INFORMATION PROVIDED.
##############################
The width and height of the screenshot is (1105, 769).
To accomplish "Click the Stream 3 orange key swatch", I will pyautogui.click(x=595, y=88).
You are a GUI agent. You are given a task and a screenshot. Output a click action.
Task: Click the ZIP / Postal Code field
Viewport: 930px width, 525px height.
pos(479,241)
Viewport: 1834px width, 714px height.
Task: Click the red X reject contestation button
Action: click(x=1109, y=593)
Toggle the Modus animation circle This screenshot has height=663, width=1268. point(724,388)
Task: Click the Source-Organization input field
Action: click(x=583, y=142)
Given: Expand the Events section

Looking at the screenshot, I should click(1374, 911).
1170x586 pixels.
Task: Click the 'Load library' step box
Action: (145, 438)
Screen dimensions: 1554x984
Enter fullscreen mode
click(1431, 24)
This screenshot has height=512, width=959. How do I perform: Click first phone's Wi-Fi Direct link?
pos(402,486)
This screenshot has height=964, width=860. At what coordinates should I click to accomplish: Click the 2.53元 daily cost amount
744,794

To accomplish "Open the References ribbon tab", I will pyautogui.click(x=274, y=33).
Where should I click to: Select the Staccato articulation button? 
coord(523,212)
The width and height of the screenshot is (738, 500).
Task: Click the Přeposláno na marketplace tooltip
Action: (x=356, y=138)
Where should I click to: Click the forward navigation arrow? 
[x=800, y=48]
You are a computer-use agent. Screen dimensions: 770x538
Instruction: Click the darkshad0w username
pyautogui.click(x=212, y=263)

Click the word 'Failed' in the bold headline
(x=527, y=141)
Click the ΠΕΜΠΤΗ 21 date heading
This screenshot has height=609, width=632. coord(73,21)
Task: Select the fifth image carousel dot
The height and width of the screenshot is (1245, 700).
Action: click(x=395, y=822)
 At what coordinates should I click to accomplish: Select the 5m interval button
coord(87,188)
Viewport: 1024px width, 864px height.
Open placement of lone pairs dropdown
##############################
Retype the whole listing exactly.

RESPONSE FOR THIS EXERCISE.
The width and height of the screenshot is (1105, 769).
To accomplish "Click the Stream 3 orange key swatch", I will pyautogui.click(x=595, y=88).
You are a GUI agent. You are given a task and a screenshot. Output a click action.
Task: Click the ZIP / Postal Code field
Viewport: 930px width, 525px height.
pos(479,241)
Viewport: 1834px width, 714px height.
Task: Click the red X reject contestation button
Action: click(x=1109, y=593)
Toggle the Modus animation circle This screenshot has height=663, width=1268. point(724,388)
Task: Click the Source-Organization input field
Action: click(x=583, y=142)
Given: Expand the Events section

Looking at the screenshot, I should click(1374, 911).
1170x586 pixels.
Task: Click the 'Load library' step box
Action: (145, 438)
Screen dimensions: 1554x984
Enter fullscreen mode
click(1431, 24)
This screenshot has height=512, width=959. How do I perform: Click first phone's Wi-Fi Direct link?
pos(402,486)
This screenshot has height=964, width=860. At what coordinates should I click to accomplish: Click the 2.53元 daily cost amount
744,794

To accomplish "Open the References ribbon tab", I will pyautogui.click(x=274, y=33).
Where should I click to: Select the Staccato articulation button? 
coord(523,212)
The width and height of the screenshot is (738, 500).
Task: Click the Přeposláno na marketplace tooltip
Action: (x=356, y=138)
Where should I click to: Click the forward navigation arrow? 
[x=800, y=48]
You are a computer-use agent. Screen dimensions: 770x538
Instruction: Click the darkshad0w username
pyautogui.click(x=212, y=263)

Click the word 'Failed' in the bold headline
(x=527, y=141)
Click the ΠΕΜΠΤΗ 21 date heading
This screenshot has height=609, width=632. coord(73,21)
Task: Select the fifth image carousel dot
The height and width of the screenshot is (1245, 700).
Action: click(x=395, y=822)
 At what coordinates should I click to accomplish: Select the 5m interval button
coord(87,188)
Viewport: 1024px width, 864px height.
Open placement of lone pairs dropdown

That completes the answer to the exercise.